Black wooden chair designed as a simple stool with a backrest, ALBERT.
Lars Norinder
EUR 25

When the ALBERT chair was introduced at IKEA in 1984, it was the first time a chair of frameless design had ever been in the range. So what does that mean, exactly? Most chairs have a frame around the seat. ALBERT didn’t have this frame, but was designed as a simple stool with a backrest. The protocol from the time when the chair was launched states: “Neat dimensions that are further enhanced by the frameless construction. A new, unique and very strong way to deliver a frameless chair.”
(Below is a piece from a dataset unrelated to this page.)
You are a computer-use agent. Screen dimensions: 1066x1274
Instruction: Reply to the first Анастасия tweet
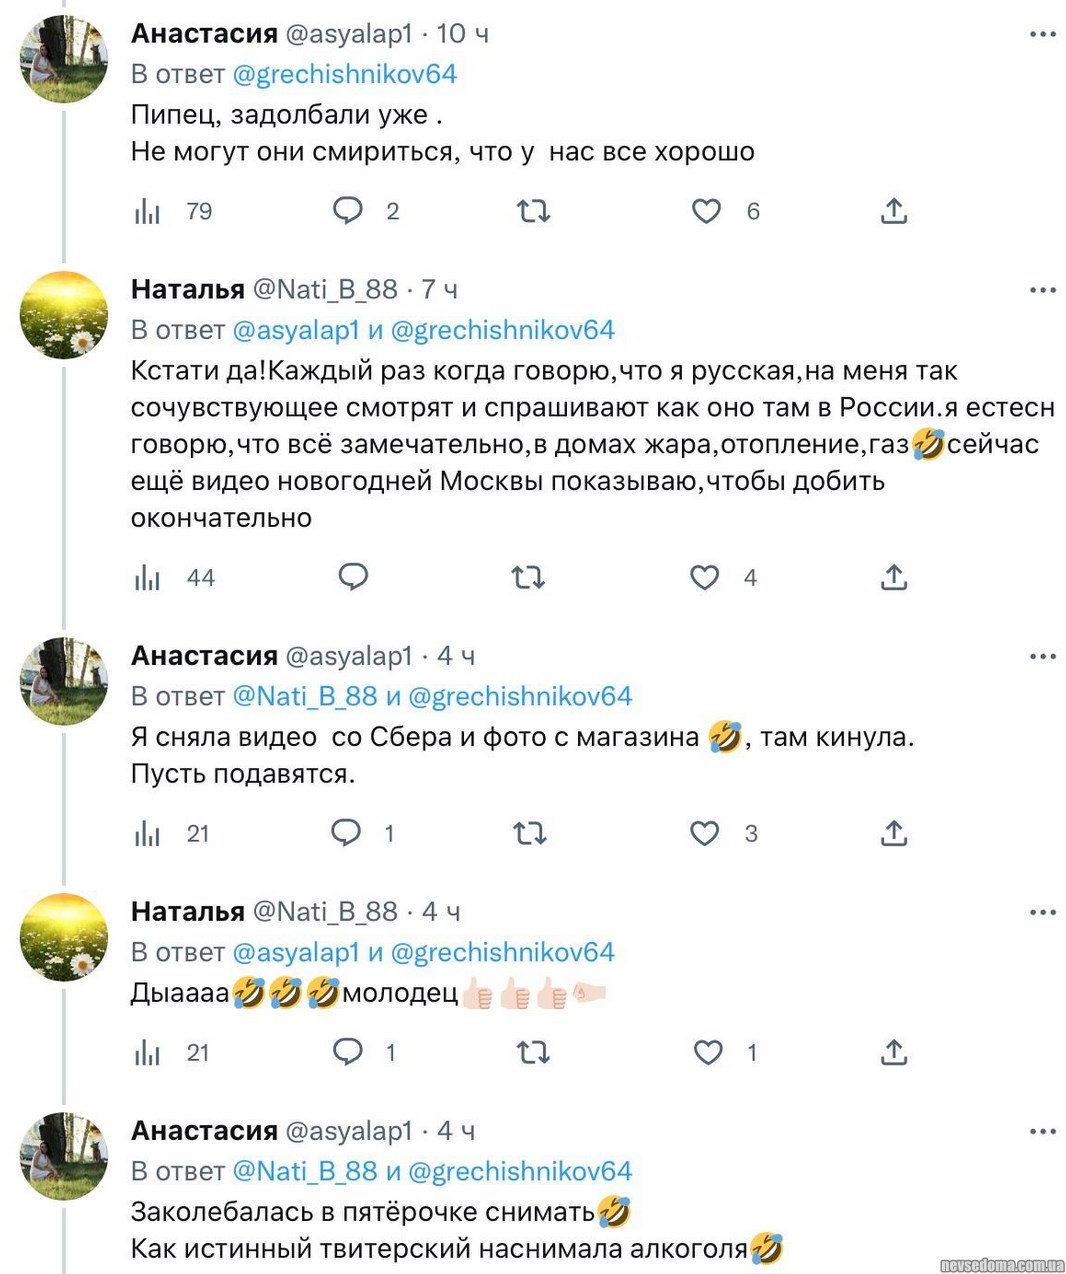[347, 211]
The chair was designed by Lars Norinder. During the 1980s, he often visited factories in what was then the Eastern Bloc. He got on well with the people there, and was a master at designing his furniture based on the conditions at the factories. The buyers who worked with Lars in Romania in the 1980s and ’90s nicknamed him ‘Norunder’, playing on his love of round (‘rund’) shapes.

Lars visited factories, for example, that made layer-glued and bent wood furniture for IKEA, such as the LENA and POÄNG chairs. The factories steamed round beech rods and bent them, and glued layers of veneer that were then moulded. This gave Lars Norinder the inspiration for the ALBERT chair.

During the eleven years the chair was in the IKEA catalogue, ALBERT was always one of the wooden chairs with the very lowest price.